**EXERCISE MATERIAL**:

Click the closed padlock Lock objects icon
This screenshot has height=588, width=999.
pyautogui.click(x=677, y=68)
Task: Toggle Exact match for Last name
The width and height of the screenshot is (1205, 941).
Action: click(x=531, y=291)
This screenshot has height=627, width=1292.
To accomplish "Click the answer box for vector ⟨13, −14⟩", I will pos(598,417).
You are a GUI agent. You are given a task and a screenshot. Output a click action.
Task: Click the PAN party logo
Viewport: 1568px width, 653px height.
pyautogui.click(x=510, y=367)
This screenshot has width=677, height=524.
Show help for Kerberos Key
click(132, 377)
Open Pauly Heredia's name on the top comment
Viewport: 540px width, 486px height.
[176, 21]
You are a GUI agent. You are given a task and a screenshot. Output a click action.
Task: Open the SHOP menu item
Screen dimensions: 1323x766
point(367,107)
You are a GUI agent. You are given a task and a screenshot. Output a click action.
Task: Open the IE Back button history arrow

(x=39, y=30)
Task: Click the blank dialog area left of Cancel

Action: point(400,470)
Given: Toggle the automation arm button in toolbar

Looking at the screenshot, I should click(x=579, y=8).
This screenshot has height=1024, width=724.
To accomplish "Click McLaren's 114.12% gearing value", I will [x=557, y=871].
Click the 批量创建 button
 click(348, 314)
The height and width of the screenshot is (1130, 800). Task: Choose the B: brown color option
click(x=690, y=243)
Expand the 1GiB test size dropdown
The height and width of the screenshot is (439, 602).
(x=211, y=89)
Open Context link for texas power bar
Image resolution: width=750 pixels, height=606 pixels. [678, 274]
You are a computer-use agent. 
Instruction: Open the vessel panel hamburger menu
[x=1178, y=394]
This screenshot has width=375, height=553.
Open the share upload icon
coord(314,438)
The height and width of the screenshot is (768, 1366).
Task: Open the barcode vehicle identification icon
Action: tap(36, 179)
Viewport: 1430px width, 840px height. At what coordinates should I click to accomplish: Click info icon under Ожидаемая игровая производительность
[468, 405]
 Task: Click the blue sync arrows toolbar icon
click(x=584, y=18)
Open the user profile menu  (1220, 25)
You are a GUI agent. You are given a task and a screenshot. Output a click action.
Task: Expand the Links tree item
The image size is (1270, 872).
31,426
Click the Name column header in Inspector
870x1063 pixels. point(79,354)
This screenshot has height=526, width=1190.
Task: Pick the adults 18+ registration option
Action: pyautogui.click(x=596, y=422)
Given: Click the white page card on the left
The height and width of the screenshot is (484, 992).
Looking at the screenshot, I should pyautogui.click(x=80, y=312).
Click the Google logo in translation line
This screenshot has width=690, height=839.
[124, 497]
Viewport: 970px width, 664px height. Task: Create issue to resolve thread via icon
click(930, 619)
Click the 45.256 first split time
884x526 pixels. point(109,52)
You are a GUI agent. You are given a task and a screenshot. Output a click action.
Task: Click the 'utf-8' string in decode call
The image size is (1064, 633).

**THE PROBLEM**: Each entry is to be given again, exactly as it stands.

**REPLY**:
Click the closed padlock Lock objects icon
This screenshot has height=588, width=999.
pyautogui.click(x=677, y=68)
Task: Toggle Exact match for Last name
The width and height of the screenshot is (1205, 941).
Action: click(x=531, y=291)
This screenshot has height=627, width=1292.
To accomplish "Click the answer box for vector ⟨13, −14⟩", I will pos(598,417).
You are a GUI agent. You are given a task and a screenshot. Output a click action.
Task: Click the PAN party logo
Viewport: 1568px width, 653px height.
pyautogui.click(x=510, y=367)
This screenshot has width=677, height=524.
Show help for Kerberos Key
click(132, 377)
Open Pauly Heredia's name on the top comment
Viewport: 540px width, 486px height.
[176, 21]
You are a GUI agent. You are given a task and a screenshot. Output a click action.
Task: Open the SHOP menu item
Screen dimensions: 1323x766
point(367,107)
You are a GUI agent. You are given a task and a screenshot. Output a click action.
Task: Open the IE Back button history arrow

(x=39, y=30)
Task: Click the blank dialog area left of Cancel

Action: point(400,470)
Given: Toggle the automation arm button in toolbar

Looking at the screenshot, I should click(x=579, y=8).
This screenshot has height=1024, width=724.
To accomplish "Click McLaren's 114.12% gearing value", I will [x=557, y=871].
Click the 批量创建 button
 click(348, 314)
The height and width of the screenshot is (1130, 800). Task: Choose the B: brown color option
click(x=690, y=243)
Expand the 1GiB test size dropdown
The height and width of the screenshot is (439, 602).
(x=211, y=89)
Open Context link for texas power bar
Image resolution: width=750 pixels, height=606 pixels. [678, 274]
You are a computer-use agent. 
Instruction: Open the vessel panel hamburger menu
[x=1178, y=394]
This screenshot has width=375, height=553.
Open the share upload icon
coord(314,438)
The height and width of the screenshot is (768, 1366).
Task: Open the barcode vehicle identification icon
Action: tap(36, 179)
Viewport: 1430px width, 840px height. At what coordinates should I click to accomplish: Click info icon under Ожидаемая игровая производительность
[468, 405]
 Task: Click the blue sync arrows toolbar icon
click(x=584, y=18)
Open the user profile menu  (1220, 25)
You are a GUI agent. You are given a task and a screenshot. Output a click action.
Task: Expand the Links tree item
The image size is (1270, 872).
31,426
Click the Name column header in Inspector
870x1063 pixels. point(79,354)
This screenshot has height=526, width=1190.
Task: Pick the adults 18+ registration option
Action: pyautogui.click(x=596, y=422)
Given: Click the white page card on the left
The height and width of the screenshot is (484, 992).
Looking at the screenshot, I should pyautogui.click(x=80, y=312).
Click the Google logo in translation line
This screenshot has width=690, height=839.
[124, 497]
Viewport: 970px width, 664px height. Task: Create issue to resolve thread via icon
click(930, 619)
Click the 45.256 first split time
884x526 pixels. point(109,52)
You are a GUI agent. You are given a task and a screenshot. Output a click action.
Task: Click the 'utf-8' string in decode call
The image size is (1064, 633).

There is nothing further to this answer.